Il ne faut pas bouder son plaisir, je sais. Mais jusqu'à quel point faut-il se réjouir d'un jugement qui ne fait que redire ce qu'on pensait savoir depuis 15 ans au moins?

Car enfin, si le juge Jean-François de Grandpré, de la Cour supérieure à Montréal, n'avait pas si grossièrement nié la liberté de la presse dans l'affaire Polygone, on n'aurait pas eu besoin de ce jugement de la Cour suprême pour en recoller les morceaux.

On peut tout de même se réjouir. Désormais, plus aucun juge ne pourra rejeter d'un revers de main une demande de protection d'une source confidentielle. Le jugement rendu hier, s'il ne dit rien d'extraordinairement nouveau, le dit clairement et une fois pour toutes. C'est sa grande vertu: il est pédagogique.

Depuis de nombreuses années, des juges au Québec comme ailleurs au Canada reconnaissent que les journalistes peuvent refuser de dévoiler l'identité d'une source d'information. Mais une sorte de flou juridique flottait dans l'air. Les décisions se suivaient et ne se ressemblaient pas tellement. On a fini par se retrouver devant un ramassis assez hétéroclite allant du très favorable au carrément hostile à la notion de protection des sources.

Nous avons maintenant un très raisonnable mode d'emploi judiciaire.
::::::::
● **Questions d'étude**
#1 Dans le texte sur la protection des sources, à quel tribunal siégeait le juge Jean-François de Grandpré ?
#2 Relevez, dans l'ordre où ils apparaissent, tous les noms propres du texte sur la protection des sources.
#3 Prolongez le texte sur la protection des sources journalistiques après sa dernière phrase.
Les lignes placées ensuite ne servent à rien dans ce travail.

● **Ensemble de lignes**
::::::::
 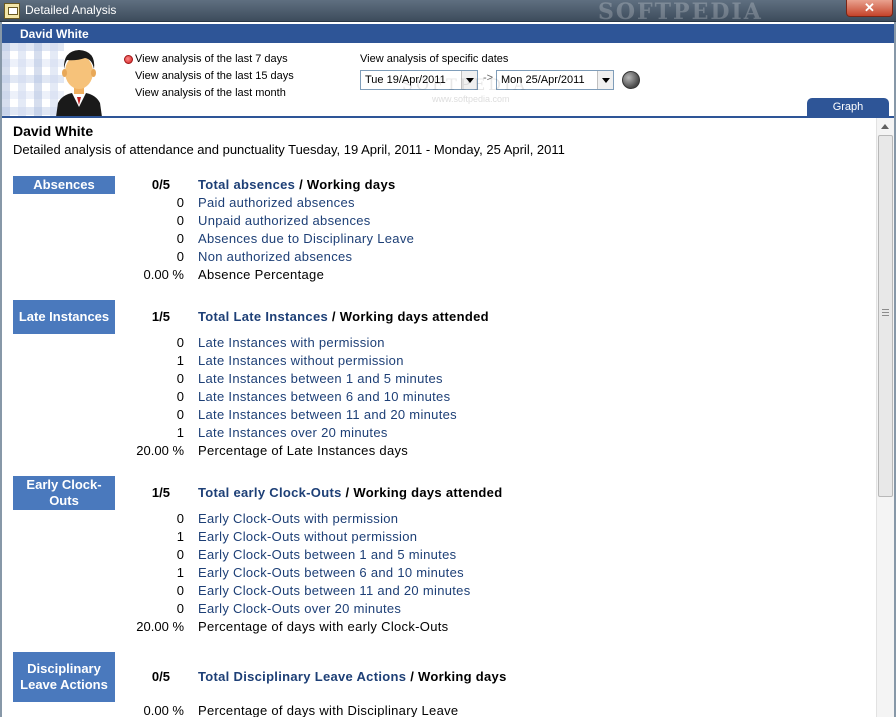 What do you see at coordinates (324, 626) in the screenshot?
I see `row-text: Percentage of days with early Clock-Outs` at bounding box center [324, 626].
::::::::
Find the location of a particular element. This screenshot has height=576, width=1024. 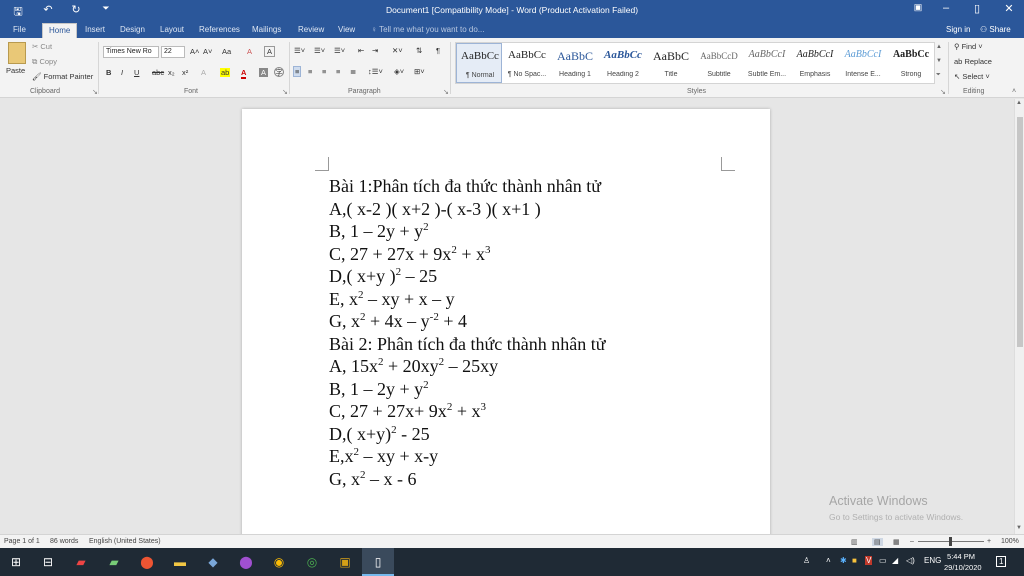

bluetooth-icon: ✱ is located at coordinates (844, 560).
::::::::
● **Réponses par consigne**
#1 À la Cour supérieure, à Montréal.

#2 Jean-François de Grandpré, Cour supérieure, Montréal, Polygone, Cour suprême, Québec, Canada

#3
«Les tribunaux ne devraient contraindre un journaliste à rompre une promesse de confidentialité faite à une source qu'en dernier recours», a écrit hier le juge Louis LeBel, au nom des neuf juges - unanimes. Même au Québec, pays de droit civil, le «test de Wigmore» s'applique pour décider si une source peut être confidentielle. C'est un test en quatre points qui vise à examiner, au fond, s'il y a un réel intérêt public à préserver l'anonymat d'une source.

Car évidemment, aucun témoin n'a le droit de refuser de répondre à une question pertinente devant la Cour. Ce serait trop facile de se défiler, et la justice pourrait difficilement fonctionner. Il faut donc que l'anonymat de la source soit plus important socialement que la divulgation de l'information pour l'administration de la justice.

On pourrait être déçu de voir que la Cour suprême n'a pas décidé concrètement si Daniel Leblanc peut taire l'identité de MaChouette, la source gouvernementale à l'origine des révélations sur le scandale des commandites dans The Globe and Mail.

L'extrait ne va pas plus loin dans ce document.